And Grandma Della Hamlin told them, “Get a hold of a piece of earth for yerself. Get a hold of it like this. And then fight. Fight to hold on to it like this. Wood rots. Wood decays. This ain’t th’ country to get a hold of nothin’ made out of wood in. This ain’t th’ country of trees. This ain’t even a country fer brush, ner even fer bushes. In this streak of th’ land here you can’t fight much to hold on to what’s wood, ’cause th’ wind an’ th’ sun, an’ th’ weather here’s just too awful hard on wood. You can’t fight your best unless you got your two feet on th’ earth, an’ fightin’ fer what’s made out of th’ earth.” And walking along the road that ran from the Cap Rock back to the home place, she would tell them, “My worst pain’s always been we didn’t raise up a house of earth ’stead of a house of wood. Our old dugout it was earth and it’s outlived a hundred wood houses.”

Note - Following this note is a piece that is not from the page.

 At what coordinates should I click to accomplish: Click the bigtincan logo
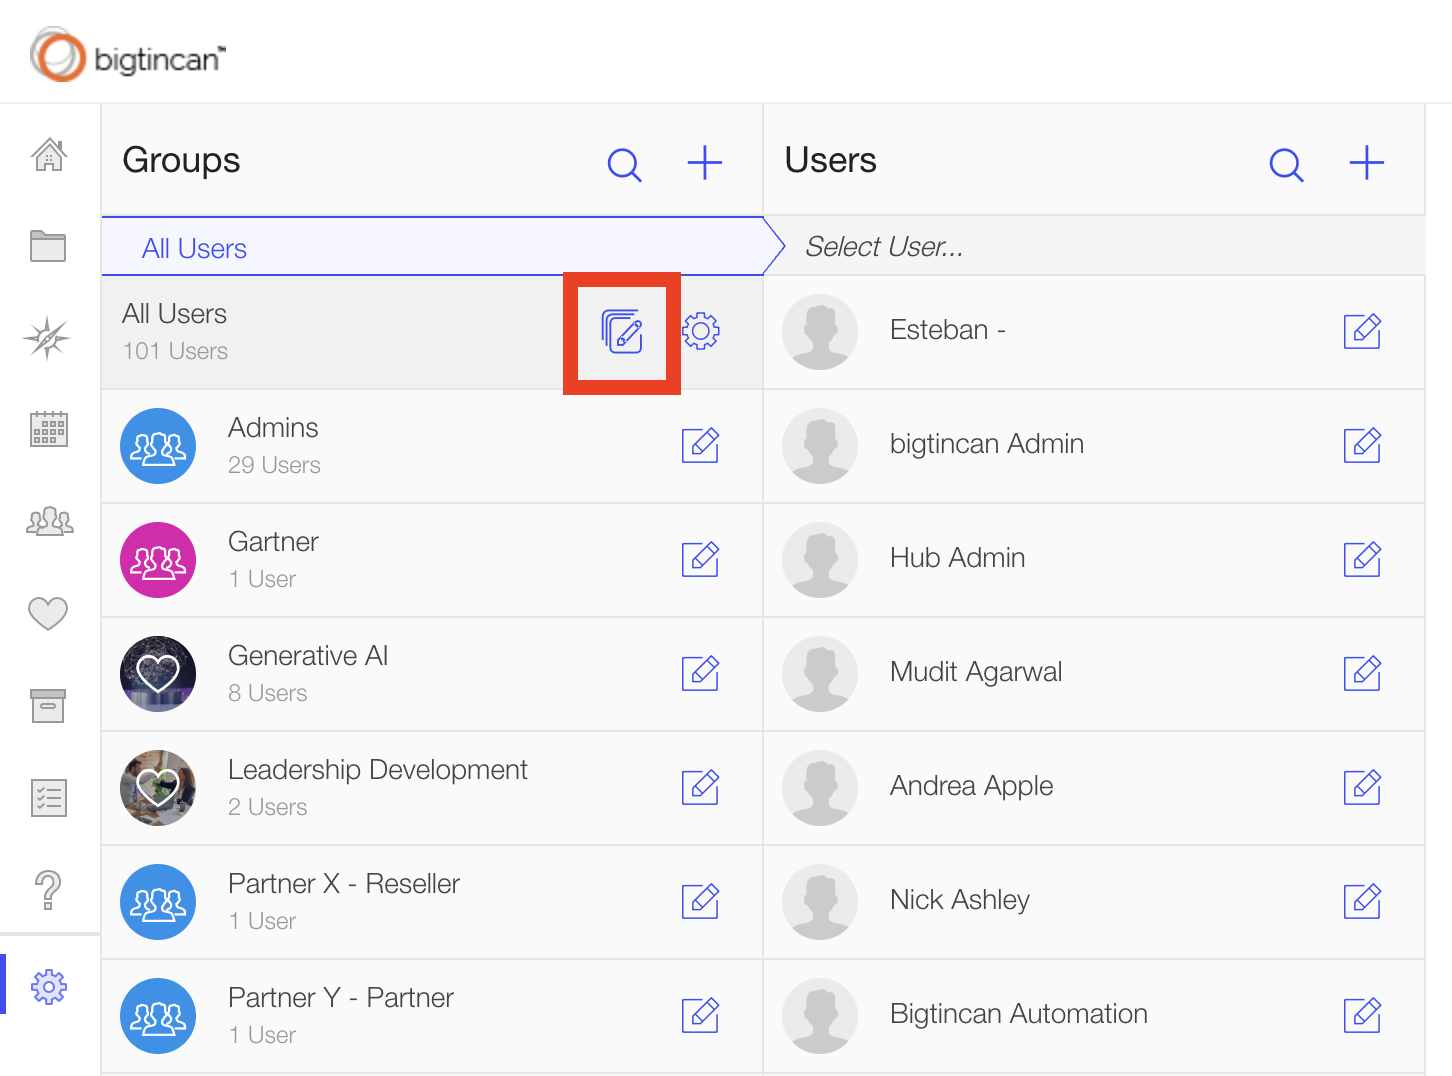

Still, the children one by one got married and moved apart. Grandma and Grandpa Hamlin could stand on the front porch of their old home place and see seven houses of their sons and daughters. Two had left the plains. One son moved to California to grow walnuts. A daughter moved to Joplin to live with a lead and zinc miner. Rocking back and forth in her chair on the porch, Della would say, “Hurts me, soul an’ body, to look out acrost here an’ see of my kinds a-livin’ in those old wood houses.” And Pa would smoke his pipe and watch the sun go down and say, “Don’t fret so much about ’em, Del, they just take th’ easy way. Cain’t see thirty years ahead of their noses.”

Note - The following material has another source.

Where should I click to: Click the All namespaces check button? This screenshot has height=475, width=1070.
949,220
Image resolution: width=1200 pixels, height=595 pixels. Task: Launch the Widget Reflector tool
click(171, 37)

Tike Hamlin’s real name was Arthur Hamlin. Della and Pa had called him Little Tyke on the day that he was born, and he had been Tike Hamlin ever since. The brand of Arthur was frozen into a long icicle and melted into the sun, gone and forgotten, and not even his own papa and mama thought of Arthur except when some kind of legal papers had to be signed or something like that.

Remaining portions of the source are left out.